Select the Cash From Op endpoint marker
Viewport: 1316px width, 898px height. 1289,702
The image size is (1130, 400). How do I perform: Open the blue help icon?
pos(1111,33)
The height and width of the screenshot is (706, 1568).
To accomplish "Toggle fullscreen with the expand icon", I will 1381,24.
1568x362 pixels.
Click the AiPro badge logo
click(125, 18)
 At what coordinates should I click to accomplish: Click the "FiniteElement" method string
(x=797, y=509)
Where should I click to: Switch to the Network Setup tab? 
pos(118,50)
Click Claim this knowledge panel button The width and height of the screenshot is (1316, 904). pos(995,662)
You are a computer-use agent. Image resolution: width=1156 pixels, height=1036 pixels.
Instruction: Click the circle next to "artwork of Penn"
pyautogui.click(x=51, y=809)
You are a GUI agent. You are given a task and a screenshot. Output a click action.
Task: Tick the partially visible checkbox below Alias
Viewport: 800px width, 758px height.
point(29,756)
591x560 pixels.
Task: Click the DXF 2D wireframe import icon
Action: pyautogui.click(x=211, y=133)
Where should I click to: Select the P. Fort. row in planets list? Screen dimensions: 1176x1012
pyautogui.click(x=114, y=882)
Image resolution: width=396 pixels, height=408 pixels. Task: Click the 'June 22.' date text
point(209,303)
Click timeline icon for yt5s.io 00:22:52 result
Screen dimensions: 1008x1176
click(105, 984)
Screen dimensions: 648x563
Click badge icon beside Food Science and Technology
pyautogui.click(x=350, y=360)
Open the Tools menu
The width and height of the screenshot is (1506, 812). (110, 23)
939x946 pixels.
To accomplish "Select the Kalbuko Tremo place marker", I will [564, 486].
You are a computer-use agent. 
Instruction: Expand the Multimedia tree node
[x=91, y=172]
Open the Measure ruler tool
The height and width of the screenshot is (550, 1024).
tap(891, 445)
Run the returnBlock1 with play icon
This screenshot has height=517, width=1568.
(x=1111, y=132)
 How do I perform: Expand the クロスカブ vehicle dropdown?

◆ ◆ ◆ ◆ ◆

§ **Given task**
Can you reproduce all of the rows above word for word, with nothing changed or left out?

§ **Answer for the task**
Select the Cash From Op endpoint marker
Viewport: 1316px width, 898px height. 1289,702
The image size is (1130, 400). How do I perform: Open the blue help icon?
pos(1111,33)
The height and width of the screenshot is (706, 1568).
To accomplish "Toggle fullscreen with the expand icon", I will 1381,24.
1568x362 pixels.
Click the AiPro badge logo
click(125, 18)
 At what coordinates should I click to accomplish: Click the "FiniteElement" method string
(x=797, y=509)
Where should I click to: Switch to the Network Setup tab? 
pos(118,50)
Click Claim this knowledge panel button The width and height of the screenshot is (1316, 904). pos(995,662)
You are a computer-use agent. Image resolution: width=1156 pixels, height=1036 pixels.
Instruction: Click the circle next to "artwork of Penn"
pyautogui.click(x=51, y=809)
You are a GUI agent. You are given a task and a screenshot. Output a click action.
Task: Tick the partially visible checkbox below Alias
Viewport: 800px width, 758px height.
point(29,756)
591x560 pixels.
Task: Click the DXF 2D wireframe import icon
Action: pyautogui.click(x=211, y=133)
Where should I click to: Select the P. Fort. row in planets list? Screen dimensions: 1176x1012
pyautogui.click(x=114, y=882)
Image resolution: width=396 pixels, height=408 pixels. Task: Click the 'June 22.' date text
point(209,303)
Click timeline icon for yt5s.io 00:22:52 result
Screen dimensions: 1008x1176
click(105, 984)
Screen dimensions: 648x563
Click badge icon beside Food Science and Technology
pyautogui.click(x=350, y=360)
Open the Tools menu
The width and height of the screenshot is (1506, 812). (110, 23)
939x946 pixels.
To accomplish "Select the Kalbuko Tremo place marker", I will [564, 486].
You are a computer-use agent. 
Instruction: Expand the Multimedia tree node
[x=91, y=172]
Open the Measure ruler tool
The height and width of the screenshot is (550, 1024).
tap(891, 445)
Run the returnBlock1 with play icon
This screenshot has height=517, width=1568.
(x=1111, y=132)
 How do I perform: Expand the クロスカブ vehicle dropdown?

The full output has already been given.